L'UMANITA' E' UN ATTO DI EROISMO
Questa frase scritta da Bertold Brecht nella sua opera teatrale "Vita di Galileo" ha influenzato generazioni di studenti ma, a conti fatti, è un'alibi che serve solo a giustificare quelli che non hanno nessuna voglia di alzarsi in piedi e fare la loro parte nella Storia.
L'essenza stessa dell'umanità è eroica.
Quando l’uomo primitivo ha lasciato le caverne, quando ha scoperto il fuoco, quando ha deciso di coltivare con cura la terra, quando ha ideato e costruito la barca per solcare l'ignoto del mare, quando ha liberato dalla catena della produzione le arti, la poesia, la musica, l'astronomia, l'umanità ha compiuto atti eroici.
La stessa postura eretta è un segno tangibile di eroismo che ci ricorda che non siamo nati per strisciare.
A guardare bene, l’intera storia umana è intessuta di eroismo: persone che hanno lottato ben oltre il loro proprio tornaconto. Hanno lottato e sono morte per l'indipendenza, per i diritti, per il lavoro, per il sogno di un'umanità sempre migliore.
Anche Ercole, l'eroe per eccellenza della mitologia classica, compie le sue 12 fatiche non tanto per conquistare il mondo ma per conquistare se stesso.
Secondo Sant'Agostino la parola eroismo va etimologicamente collegata ad Hera, la moglie di Zeus nel pantheon greco. L'eroe è considerato il consorte sulla terra della dea del matrimonio.
Anche Platone, nel Cratilo, pensa che gli "eroi" siano nati dall'eros di divinità unitesi ai mortali. In entrambi i casi si dà atto che chi si lascia attraversare da un moto di eroismo sta trascendendo la sua sfera terrestre per avvicinarsi al cielo.
Non è possibile intraprendere alcunché di nobile senza un pizzico d'amore per ciò che si fa. Solo dove indirizziamo il nostro eros, come individui e come popoli, è possibile un cambiamento. Perché l'amore è una forma di energia e come tale si dirige solo nei luoghi dove lo invitiamo a prender parte.
Ma, oggi che il capitalismo ha anestetizzato ogni tipo di eroismo, con comodità materialistiche e aspirazioni rattrappite, esistono o possono esistere ancora gli eroi?
La risposta è sì.
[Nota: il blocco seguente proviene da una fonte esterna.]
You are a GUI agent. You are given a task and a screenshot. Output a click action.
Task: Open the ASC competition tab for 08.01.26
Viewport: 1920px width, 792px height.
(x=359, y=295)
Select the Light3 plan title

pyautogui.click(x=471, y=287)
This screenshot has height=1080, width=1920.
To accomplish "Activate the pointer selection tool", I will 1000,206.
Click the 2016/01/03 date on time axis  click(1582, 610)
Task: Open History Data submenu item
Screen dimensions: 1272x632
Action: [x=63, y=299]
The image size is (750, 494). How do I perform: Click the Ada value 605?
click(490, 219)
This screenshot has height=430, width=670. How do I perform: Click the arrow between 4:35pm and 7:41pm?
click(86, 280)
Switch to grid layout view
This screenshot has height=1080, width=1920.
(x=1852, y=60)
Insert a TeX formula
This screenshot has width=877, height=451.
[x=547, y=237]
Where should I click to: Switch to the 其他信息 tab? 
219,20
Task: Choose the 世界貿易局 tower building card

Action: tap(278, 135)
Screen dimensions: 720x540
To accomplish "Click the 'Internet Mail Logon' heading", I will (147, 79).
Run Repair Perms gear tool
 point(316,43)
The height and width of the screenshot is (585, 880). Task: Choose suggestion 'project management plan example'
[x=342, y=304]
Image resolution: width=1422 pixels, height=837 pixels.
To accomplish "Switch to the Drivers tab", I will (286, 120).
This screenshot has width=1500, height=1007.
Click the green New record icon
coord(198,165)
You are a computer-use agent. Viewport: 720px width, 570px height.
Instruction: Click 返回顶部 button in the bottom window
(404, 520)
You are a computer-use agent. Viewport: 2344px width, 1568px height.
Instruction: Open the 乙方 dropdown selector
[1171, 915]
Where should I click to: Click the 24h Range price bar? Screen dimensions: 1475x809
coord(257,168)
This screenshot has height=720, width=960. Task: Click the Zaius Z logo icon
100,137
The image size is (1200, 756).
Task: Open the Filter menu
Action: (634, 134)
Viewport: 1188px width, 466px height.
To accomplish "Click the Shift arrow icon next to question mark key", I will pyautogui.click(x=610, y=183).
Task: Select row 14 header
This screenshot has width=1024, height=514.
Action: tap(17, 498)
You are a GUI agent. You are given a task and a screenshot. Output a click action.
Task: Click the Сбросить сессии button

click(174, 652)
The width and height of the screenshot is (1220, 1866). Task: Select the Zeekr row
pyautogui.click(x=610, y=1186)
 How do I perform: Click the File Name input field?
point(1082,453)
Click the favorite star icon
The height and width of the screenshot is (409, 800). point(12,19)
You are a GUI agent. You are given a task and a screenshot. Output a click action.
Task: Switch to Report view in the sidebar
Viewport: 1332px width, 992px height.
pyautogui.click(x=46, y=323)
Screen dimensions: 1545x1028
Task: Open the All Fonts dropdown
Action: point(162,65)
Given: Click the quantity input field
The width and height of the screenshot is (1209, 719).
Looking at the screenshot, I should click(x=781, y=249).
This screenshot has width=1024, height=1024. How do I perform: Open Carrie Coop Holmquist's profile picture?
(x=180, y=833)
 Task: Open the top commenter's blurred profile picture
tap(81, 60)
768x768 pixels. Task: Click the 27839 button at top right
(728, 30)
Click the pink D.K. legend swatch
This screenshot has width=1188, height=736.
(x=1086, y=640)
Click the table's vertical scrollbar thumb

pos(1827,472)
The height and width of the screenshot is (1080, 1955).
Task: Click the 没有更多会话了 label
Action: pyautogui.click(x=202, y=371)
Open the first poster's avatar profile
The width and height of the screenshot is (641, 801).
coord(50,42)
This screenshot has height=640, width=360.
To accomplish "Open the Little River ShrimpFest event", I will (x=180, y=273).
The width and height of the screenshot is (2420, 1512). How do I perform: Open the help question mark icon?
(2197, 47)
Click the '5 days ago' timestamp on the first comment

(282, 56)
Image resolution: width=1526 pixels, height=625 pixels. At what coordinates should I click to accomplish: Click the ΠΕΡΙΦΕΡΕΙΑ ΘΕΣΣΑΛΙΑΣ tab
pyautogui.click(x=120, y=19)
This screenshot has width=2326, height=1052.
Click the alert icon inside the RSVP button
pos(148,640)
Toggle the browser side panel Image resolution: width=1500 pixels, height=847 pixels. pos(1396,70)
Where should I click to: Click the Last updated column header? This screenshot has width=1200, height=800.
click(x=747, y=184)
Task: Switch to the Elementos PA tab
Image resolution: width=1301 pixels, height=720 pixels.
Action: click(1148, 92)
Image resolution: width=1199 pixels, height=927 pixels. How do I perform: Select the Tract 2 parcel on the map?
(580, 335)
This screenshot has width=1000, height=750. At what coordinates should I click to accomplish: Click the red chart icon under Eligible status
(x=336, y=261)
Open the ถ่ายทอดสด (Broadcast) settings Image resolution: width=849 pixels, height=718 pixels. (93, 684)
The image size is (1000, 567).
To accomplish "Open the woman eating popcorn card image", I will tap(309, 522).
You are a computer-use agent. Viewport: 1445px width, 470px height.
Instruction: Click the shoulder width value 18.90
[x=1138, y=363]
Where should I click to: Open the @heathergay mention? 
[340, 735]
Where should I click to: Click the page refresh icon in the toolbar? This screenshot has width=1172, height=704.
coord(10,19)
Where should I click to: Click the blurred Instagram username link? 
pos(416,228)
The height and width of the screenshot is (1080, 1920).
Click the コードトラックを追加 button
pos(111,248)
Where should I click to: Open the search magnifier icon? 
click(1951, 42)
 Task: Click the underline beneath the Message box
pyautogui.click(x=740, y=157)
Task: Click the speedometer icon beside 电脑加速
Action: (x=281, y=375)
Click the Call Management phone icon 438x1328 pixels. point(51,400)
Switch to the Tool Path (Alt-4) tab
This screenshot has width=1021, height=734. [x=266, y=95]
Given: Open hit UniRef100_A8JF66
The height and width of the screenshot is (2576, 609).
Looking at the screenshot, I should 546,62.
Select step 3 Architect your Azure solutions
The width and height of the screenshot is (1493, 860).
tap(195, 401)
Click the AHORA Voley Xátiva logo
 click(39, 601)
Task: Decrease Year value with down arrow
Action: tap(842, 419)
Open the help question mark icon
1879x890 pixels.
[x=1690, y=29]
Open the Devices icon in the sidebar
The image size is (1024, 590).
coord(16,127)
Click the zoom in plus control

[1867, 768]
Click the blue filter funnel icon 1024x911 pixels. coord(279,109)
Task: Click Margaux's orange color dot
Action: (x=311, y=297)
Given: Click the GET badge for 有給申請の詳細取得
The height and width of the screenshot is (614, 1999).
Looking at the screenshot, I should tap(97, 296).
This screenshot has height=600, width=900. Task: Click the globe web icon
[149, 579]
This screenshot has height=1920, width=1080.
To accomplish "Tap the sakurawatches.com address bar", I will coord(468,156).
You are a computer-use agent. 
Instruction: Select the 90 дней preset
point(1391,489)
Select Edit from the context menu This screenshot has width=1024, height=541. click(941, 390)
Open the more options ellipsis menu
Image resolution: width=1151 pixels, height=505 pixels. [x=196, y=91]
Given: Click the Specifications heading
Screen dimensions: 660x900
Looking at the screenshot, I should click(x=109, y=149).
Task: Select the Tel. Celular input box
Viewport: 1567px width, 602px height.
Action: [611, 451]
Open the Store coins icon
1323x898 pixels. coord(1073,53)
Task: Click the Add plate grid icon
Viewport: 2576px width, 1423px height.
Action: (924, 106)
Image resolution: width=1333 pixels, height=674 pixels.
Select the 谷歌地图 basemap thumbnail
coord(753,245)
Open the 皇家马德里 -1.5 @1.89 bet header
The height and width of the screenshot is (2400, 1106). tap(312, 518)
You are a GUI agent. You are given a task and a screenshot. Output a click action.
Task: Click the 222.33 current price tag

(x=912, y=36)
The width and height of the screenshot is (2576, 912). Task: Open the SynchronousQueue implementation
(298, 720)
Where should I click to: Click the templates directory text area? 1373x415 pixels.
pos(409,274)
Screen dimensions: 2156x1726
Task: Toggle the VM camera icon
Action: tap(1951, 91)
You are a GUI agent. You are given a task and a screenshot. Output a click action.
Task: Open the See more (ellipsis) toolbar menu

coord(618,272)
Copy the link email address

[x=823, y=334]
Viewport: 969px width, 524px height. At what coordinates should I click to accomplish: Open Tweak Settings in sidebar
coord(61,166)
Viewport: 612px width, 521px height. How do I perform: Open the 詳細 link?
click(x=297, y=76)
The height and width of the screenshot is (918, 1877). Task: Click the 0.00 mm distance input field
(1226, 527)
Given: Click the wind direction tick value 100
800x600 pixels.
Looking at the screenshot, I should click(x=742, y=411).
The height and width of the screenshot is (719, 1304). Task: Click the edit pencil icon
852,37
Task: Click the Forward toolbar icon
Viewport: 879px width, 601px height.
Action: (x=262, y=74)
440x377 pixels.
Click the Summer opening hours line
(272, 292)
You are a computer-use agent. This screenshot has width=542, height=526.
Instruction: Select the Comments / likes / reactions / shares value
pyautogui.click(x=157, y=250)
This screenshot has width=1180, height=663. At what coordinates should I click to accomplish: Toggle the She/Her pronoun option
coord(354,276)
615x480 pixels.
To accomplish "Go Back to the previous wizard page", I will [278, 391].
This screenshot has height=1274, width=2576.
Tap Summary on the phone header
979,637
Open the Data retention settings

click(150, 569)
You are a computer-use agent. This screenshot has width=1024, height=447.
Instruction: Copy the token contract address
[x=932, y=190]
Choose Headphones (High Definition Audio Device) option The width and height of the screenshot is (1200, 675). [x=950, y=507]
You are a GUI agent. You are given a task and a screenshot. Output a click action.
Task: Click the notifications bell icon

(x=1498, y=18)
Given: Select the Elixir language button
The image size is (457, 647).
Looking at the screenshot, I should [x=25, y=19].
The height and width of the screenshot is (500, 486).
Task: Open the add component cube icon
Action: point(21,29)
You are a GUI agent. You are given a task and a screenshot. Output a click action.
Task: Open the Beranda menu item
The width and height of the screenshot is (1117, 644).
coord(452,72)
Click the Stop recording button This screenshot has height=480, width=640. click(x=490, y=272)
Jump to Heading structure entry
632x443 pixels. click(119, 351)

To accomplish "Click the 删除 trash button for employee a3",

Non importa quanto siano difficili le condizioni a contorno. Ogni donna ed ogni uomo sulla terra ha avuto in dono la quantità di talenti adatta a se stesso e con quelli ognuno di noi può giocare al meglio la sua partita, a patto che lavori sempre per il buon nome dell'umanità.
Si parte dalle cose più piccole. Oggi un eroe è chi paga una multa invece di farsela cancellare dall'amico. È l'infermiere che resta mezz'ora dopo il turno in un pronto soccorso al collasso. È la professoressa che, nonostante la scuola cada a pezzi, mette tutta se stessa nell’educazione dei suoi studenti.
Bisogna fare il proprio dovere senza aspettarsi granché in cambio. Contro le sferzate del cinismo imperante, di chi confonde la furbizia con l'intelligenza del cuore, dobbiamo scegliere di investire ancora nel mondo, nonostante le contraddizioni, le ingiustizie, i crimini, la volgare superficialità.
Sapendo che non sta a noi portare a termine l'opera, ma nessuno è libero dal rinunciarvi.
E' giunto il tempo di essere ANTI-PATICI, ossia non compiacenti con il trito e ritrito “così fan tutti”. Esigiamo eroismo, soprattutto da noi stessi.
Diamo l'esempio, ogni nostro gesto di cura è un atto di eroismo che riverbera molto più di tante parole date al vento.
E quando incontriamo qualcuno che si sottrae a questa responsabilità, trattiamolo per quel che è: un uomo delle caverne, in un mondo che non può più permettersi di tornare indietro.
Gli eroi, alla fine, assomigliano a quelli descritti da Jorge Luis Borges nella sua poesia "I Giusti":
"Un uomo che coltiva il suo giardino, come voleva Voltaire.
Chi è contento che sulla terra esista la musica.
Chi scopre con piacere un'etimologia.
Due impiegati che in un caffè del Sud
giocano in silenzio agli scacchi.
Il ceramista che intuisce un colore e una forma.
Il tipografo che compone bene questa pagina,
che forse non gli piace.
Una donna e un uomo che leggono
le terzine finali di un certo canto.
Chi accarezza un animale addormentato.
Chi giustifica o vuole giustificare
un male che gli hanno fatto.
Chi è contento che sulla terra ci sia Stevenson.
Chi preferisce che abbiano ragione gli altri.
Queste persone, che si ignorano, stanno salvando il mondo."